I still have a lot to figure out. One thing I am trying to determine is if I really need Firebase here because I already have a backend there.
I want to build an API-first system and Unix philosophy-inspired systems where multiple API services or Python modules do one thing only and are linked to each other. The goal is to create common operation Python modules, so I can quickly develop POCs by combining boilerplates with parameters and write the core logic in the minimum amount of Python code. The whole plan is to keep trying different approaches until I find one that works.
Looks interesting. I use a similar stack. What made things a lot simpler for me was packaging the python app inside a nginx unit docker image. CI/CD was highly simplified...
I will look into it. Thank you very much. My current plan was to SSH and develop inside the VM/VPS. VS code's remote desktop extension makes this quite easy.
For both these issues the answer is Go. I found Go more fun than JavaScript. I won't write Go from scratch rather I will rewrite Python to Go when I start hitting walls.
On concurrency, I hope FastAPI will help on that. But I am horrible at writing concurrency code and that is why I don't enjoy writing JS. But from my limited experience, I enjoyed goroutines.
Package management, for mission critical stuff I have to straight up use Go binaries to be honest.
I didn't mention Go in my parent comment because it will be used as a langauge to rewrite solutions and for that to happen I need to make atleast a couple hundred dollars a month to make that investment.
Congrats on the release!
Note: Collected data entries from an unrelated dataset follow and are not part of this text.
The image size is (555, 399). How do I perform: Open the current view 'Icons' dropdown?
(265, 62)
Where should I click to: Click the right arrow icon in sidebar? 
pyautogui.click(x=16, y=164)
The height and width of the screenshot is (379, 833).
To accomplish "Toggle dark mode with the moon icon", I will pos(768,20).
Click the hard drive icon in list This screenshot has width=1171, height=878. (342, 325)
I think marketing it as a general alternative is a little bit misleading. People have their favourite technology they care about and almost every current stack already has an open source boilerplate, no?
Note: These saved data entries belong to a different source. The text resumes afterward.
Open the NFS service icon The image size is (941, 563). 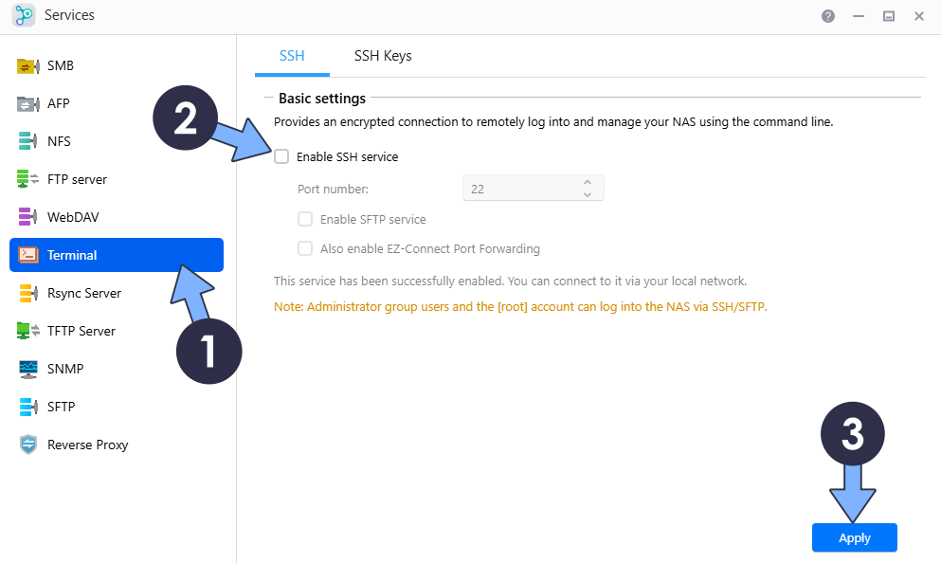point(27,142)
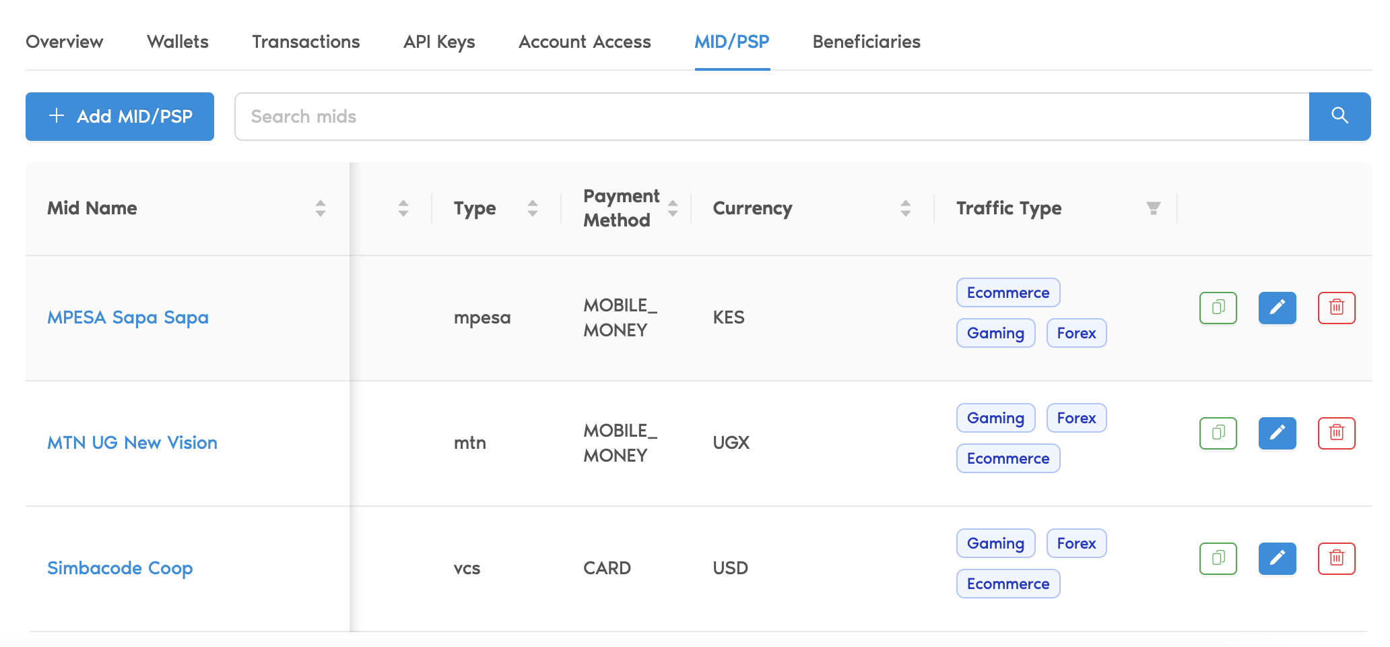This screenshot has height=647, width=1390.
Task: Switch to the Transactions tab
Action: coord(306,42)

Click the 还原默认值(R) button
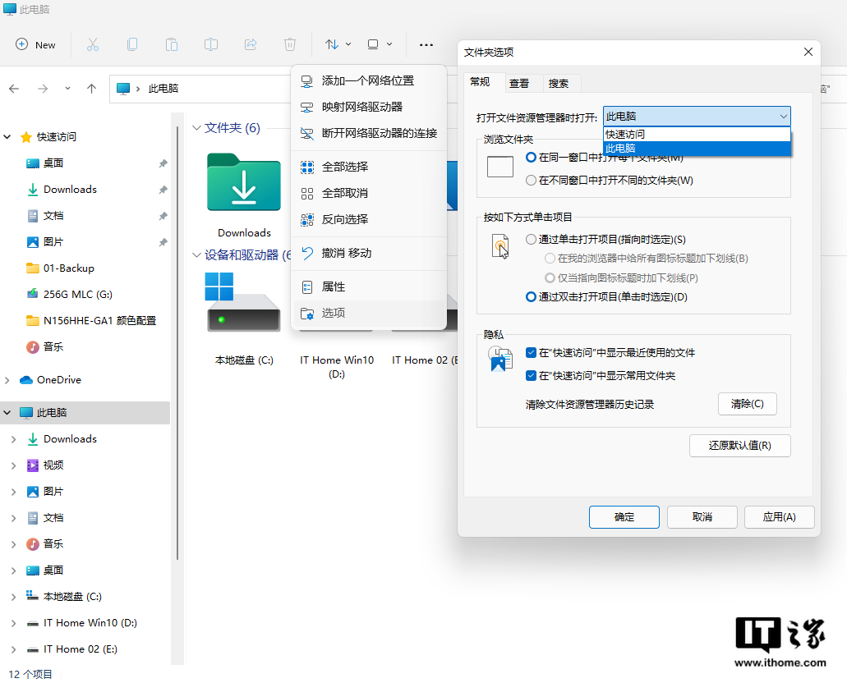739,446
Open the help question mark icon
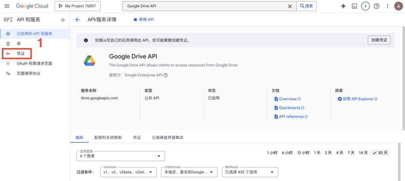This screenshot has height=181, width=405. tap(377, 6)
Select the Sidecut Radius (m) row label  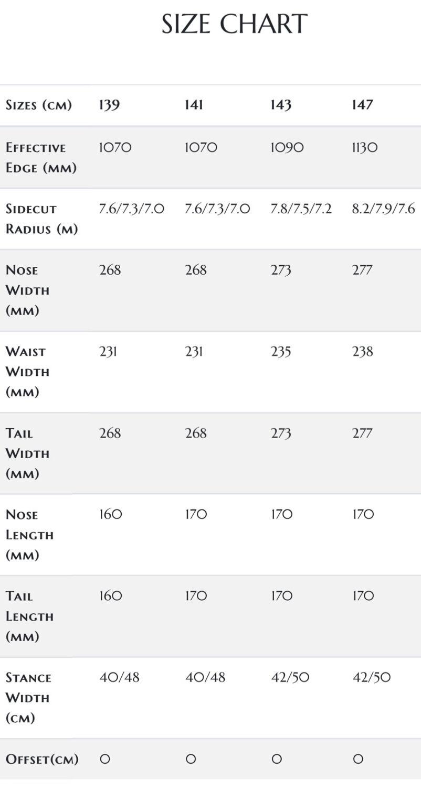41,219
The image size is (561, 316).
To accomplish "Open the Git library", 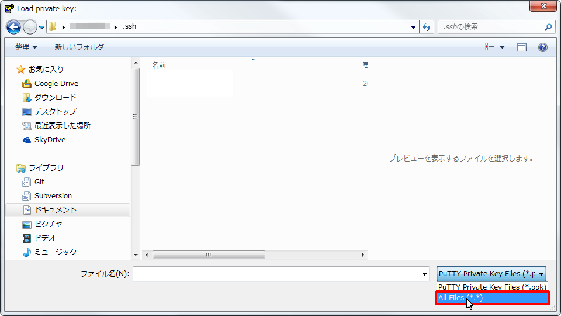I will click(x=39, y=182).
I too built my own boilerplate, Rails + blogging + Kamal deployments, and call it Business Class. Not free, but worth it:)
Thanks for sharing, Business Class looks really cool! As I mentioned in other comments, I think the situation in JS is similar to other technologies - there are a lot of oss boilerplates, but most of them don't offer the same level of polish and features as the paid alternatives. Also, a good portion of them is outdated or not actively maintained.
And that's exactly what we are going for, just with an open-source, community-driven approach.
I can imagine you had the same motivation when you created your boilerplate starter (not the oss/community thing, but above)?
Honestly, what is the market for these SAAS starters these days? Is anyone making serious money, or even a modest side income, with some web app? It seems the low-hanging fruit is well and truly picked at this point and building something that will earn you decent money requires a lot of time and money investment in a vertical niche, not yet-another-project-management-tool you can put together in a week.
You can server render dynamic content using Astro. It might be a good choice if you like coding with javascript, but also don't want to send javascript to your users.
No, both Open SaaS and Wasp are free and open-source, like most of the frameworks. If we manage to get the community adoption for Wasp, the next step would be to look into value-add services on top of it that can be monetized (our role models are companies like Mongo, Terraform or Databricks).
Having built something similar, the biggest challenge for users is that they have to use a bespoke language, like WASP here. I suspect that it is also your biggest challenge as well.
Mine is built on CUE, which at least has the potential to become a more widely used language. CUE hasn't reached sufficient maturity for broader adoption yet, so I continue to face this same problem.
I don't like DSLs because in almost every case, it would've been better as a library in a general language. You get matured primitives, control logic, and interoperability for free that way, and there are fewer surprises.
But Wasp promises so much that I still want to try it. Getting auth and RPCs auto-generated would be great on its own.